* **Problem to work on**: Reproduce each line of the data exactly as it is.
==*==
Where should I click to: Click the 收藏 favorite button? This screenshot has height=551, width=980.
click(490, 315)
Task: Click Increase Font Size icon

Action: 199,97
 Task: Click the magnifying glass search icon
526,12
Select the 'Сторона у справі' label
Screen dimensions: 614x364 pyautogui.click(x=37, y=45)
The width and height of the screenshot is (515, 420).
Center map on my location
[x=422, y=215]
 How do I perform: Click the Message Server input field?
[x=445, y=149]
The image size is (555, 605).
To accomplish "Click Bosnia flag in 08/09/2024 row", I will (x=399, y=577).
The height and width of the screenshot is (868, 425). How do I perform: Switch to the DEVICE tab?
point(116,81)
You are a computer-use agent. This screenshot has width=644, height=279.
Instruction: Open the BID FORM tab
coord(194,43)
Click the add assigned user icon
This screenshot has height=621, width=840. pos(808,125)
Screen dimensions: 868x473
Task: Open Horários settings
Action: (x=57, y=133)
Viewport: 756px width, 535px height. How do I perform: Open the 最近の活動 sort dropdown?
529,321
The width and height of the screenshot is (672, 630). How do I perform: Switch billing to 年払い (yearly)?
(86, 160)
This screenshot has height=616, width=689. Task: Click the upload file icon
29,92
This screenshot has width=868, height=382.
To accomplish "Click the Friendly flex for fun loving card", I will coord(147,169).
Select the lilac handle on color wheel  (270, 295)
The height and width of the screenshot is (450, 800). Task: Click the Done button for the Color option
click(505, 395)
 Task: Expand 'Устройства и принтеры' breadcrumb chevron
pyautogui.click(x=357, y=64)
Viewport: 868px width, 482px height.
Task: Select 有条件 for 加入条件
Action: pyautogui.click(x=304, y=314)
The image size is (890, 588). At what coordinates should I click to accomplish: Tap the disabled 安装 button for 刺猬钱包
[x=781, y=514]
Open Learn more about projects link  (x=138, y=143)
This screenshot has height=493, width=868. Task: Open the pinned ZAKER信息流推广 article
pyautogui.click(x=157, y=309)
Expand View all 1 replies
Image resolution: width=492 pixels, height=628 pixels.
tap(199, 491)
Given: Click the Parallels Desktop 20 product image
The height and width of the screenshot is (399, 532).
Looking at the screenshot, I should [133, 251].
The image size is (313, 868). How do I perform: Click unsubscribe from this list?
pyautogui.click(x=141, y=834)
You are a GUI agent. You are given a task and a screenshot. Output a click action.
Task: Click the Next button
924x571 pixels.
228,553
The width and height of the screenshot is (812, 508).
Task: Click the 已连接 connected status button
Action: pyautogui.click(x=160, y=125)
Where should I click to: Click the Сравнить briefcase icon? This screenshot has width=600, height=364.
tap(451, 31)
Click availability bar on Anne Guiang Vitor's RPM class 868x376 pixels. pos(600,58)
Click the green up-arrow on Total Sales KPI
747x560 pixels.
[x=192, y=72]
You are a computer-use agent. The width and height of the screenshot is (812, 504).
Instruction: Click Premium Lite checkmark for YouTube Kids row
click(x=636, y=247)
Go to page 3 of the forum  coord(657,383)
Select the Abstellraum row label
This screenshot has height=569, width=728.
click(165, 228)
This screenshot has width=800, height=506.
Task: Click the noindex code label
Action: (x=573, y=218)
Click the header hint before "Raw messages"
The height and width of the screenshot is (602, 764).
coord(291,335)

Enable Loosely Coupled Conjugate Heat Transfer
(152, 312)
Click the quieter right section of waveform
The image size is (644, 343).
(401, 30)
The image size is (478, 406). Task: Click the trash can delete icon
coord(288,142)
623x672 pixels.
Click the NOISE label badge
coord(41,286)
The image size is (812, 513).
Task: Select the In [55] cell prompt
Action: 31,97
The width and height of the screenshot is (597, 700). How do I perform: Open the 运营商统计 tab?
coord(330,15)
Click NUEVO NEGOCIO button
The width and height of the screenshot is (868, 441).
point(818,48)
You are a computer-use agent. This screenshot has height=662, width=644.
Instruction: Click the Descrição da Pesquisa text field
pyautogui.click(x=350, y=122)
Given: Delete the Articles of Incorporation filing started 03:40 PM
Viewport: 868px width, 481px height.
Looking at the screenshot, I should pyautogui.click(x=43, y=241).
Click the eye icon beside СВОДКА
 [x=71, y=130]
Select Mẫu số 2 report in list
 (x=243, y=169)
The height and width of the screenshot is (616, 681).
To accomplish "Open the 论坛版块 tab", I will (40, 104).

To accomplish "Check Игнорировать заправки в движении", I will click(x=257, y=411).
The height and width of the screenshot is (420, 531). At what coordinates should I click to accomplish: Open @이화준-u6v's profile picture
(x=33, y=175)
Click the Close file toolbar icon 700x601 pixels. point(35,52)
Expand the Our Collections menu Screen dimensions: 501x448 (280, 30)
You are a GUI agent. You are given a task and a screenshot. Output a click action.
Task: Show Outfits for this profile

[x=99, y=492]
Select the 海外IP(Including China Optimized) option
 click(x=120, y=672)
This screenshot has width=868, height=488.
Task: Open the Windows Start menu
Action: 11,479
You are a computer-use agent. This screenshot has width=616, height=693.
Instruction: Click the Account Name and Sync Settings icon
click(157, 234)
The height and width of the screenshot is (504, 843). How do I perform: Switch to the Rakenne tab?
==*==
* **Result**:
Where should I click to: Click the 收藏 favorite button? This screenshot has height=551, width=980.
click(490, 315)
Task: Click Increase Font Size icon

Action: 199,97
 Task: Click the magnifying glass search icon
526,12
Select the 'Сторона у справі' label
Screen dimensions: 614x364 pyautogui.click(x=37, y=45)
The width and height of the screenshot is (515, 420).
Center map on my location
[x=422, y=215]
 How do I perform: Click the Message Server input field?
[x=445, y=149]
The image size is (555, 605).
To accomplish "Click Bosnia flag in 08/09/2024 row", I will (x=399, y=577).
The height and width of the screenshot is (868, 425). How do I perform: Switch to the DEVICE tab?
point(116,81)
You are a computer-use agent. This screenshot has width=644, height=279.
Instruction: Open the BID FORM tab
coord(194,43)
Click the add assigned user icon
This screenshot has height=621, width=840. pos(808,125)
Screen dimensions: 868x473
Task: Open Horários settings
Action: (x=57, y=133)
Viewport: 756px width, 535px height. How do I perform: Open the 最近の活動 sort dropdown?
529,321
The width and height of the screenshot is (672, 630). How do I perform: Switch billing to 年払い (yearly)?
(86, 160)
This screenshot has height=616, width=689. Task: Click the upload file icon
29,92
This screenshot has width=868, height=382.
To accomplish "Click the Friendly flex for fun loving card", I will coord(147,169).
Select the lilac handle on color wheel  (270, 295)
The height and width of the screenshot is (450, 800). Task: Click the Done button for the Color option
click(505, 395)
 Task: Expand 'Устройства и принтеры' breadcrumb chevron
pyautogui.click(x=357, y=64)
Viewport: 868px width, 482px height.
Task: Select 有条件 for 加入条件
Action: pyautogui.click(x=304, y=314)
The image size is (890, 588). At what coordinates should I click to accomplish: Tap the disabled 安装 button for 刺猬钱包
[x=781, y=514]
Open Learn more about projects link  (x=138, y=143)
This screenshot has height=493, width=868. Task: Open the pinned ZAKER信息流推广 article
pyautogui.click(x=157, y=309)
Expand View all 1 replies
Image resolution: width=492 pixels, height=628 pixels.
tap(199, 491)
Given: Click the Parallels Desktop 20 product image
The height and width of the screenshot is (399, 532).
Looking at the screenshot, I should [133, 251].
The image size is (313, 868). How do I perform: Click unsubscribe from this list?
pyautogui.click(x=141, y=834)
You are a GUI agent. You are given a task and a screenshot. Output a click action.
Task: Click the Next button
924x571 pixels.
228,553
The width and height of the screenshot is (812, 508).
Task: Click the 已连接 connected status button
Action: pyautogui.click(x=160, y=125)
Where should I click to: Click the Сравнить briefcase icon? This screenshot has width=600, height=364.
tap(451, 31)
Click availability bar on Anne Guiang Vitor's RPM class 868x376 pixels. pos(600,58)
Click the green up-arrow on Total Sales KPI
747x560 pixels.
[x=192, y=72]
You are a computer-use agent. The width and height of the screenshot is (812, 504).
Instruction: Click Premium Lite checkmark for YouTube Kids row
click(x=636, y=247)
Go to page 3 of the forum  coord(657,383)
Select the Abstellraum row label
This screenshot has height=569, width=728.
click(165, 228)
This screenshot has width=800, height=506.
Task: Click the noindex code label
Action: (x=573, y=218)
Click the header hint before "Raw messages"
The height and width of the screenshot is (602, 764).
coord(291,335)

Enable Loosely Coupled Conjugate Heat Transfer
(152, 312)
Click the quieter right section of waveform
The image size is (644, 343).
(401, 30)
The image size is (478, 406). Task: Click the trash can delete icon
coord(288,142)
623x672 pixels.
Click the NOISE label badge
coord(41,286)
The image size is (812, 513).
Task: Select the In [55] cell prompt
Action: 31,97
The width and height of the screenshot is (597, 700). How do I perform: Open the 运营商统计 tab?
coord(330,15)
Click NUEVO NEGOCIO button
The width and height of the screenshot is (868, 441).
point(818,48)
You are a computer-use agent. This screenshot has height=662, width=644.
Instruction: Click the Descrição da Pesquisa text field
pyautogui.click(x=350, y=122)
Given: Delete the Articles of Incorporation filing started 03:40 PM
Viewport: 868px width, 481px height.
Looking at the screenshot, I should pyautogui.click(x=43, y=241).
Click the eye icon beside СВОДКА
 [x=71, y=130]
Select Mẫu số 2 report in list
 (x=243, y=169)
The height and width of the screenshot is (616, 681).
To accomplish "Open the 论坛版块 tab", I will (40, 104).

To accomplish "Check Игнорировать заправки в движении", I will click(x=257, y=411).
The height and width of the screenshot is (420, 531). At what coordinates should I click to accomplish: Open @이화준-u6v's profile picture
(x=33, y=175)
Click the Close file toolbar icon 700x601 pixels. point(35,52)
Expand the Our Collections menu Screen dimensions: 501x448 (280, 30)
You are a GUI agent. You are given a task and a screenshot. Output a click action.
Task: Show Outfits for this profile

[x=99, y=492]
Select the 海外IP(Including China Optimized) option
 click(x=120, y=672)
This screenshot has width=868, height=488.
Task: Open the Windows Start menu
Action: 11,479
You are a computer-use agent. This screenshot has width=616, height=693.
Instruction: Click the Account Name and Sync Settings icon
click(157, 234)
The height and width of the screenshot is (504, 843). How do I perform: Switch to the Rakenne tab?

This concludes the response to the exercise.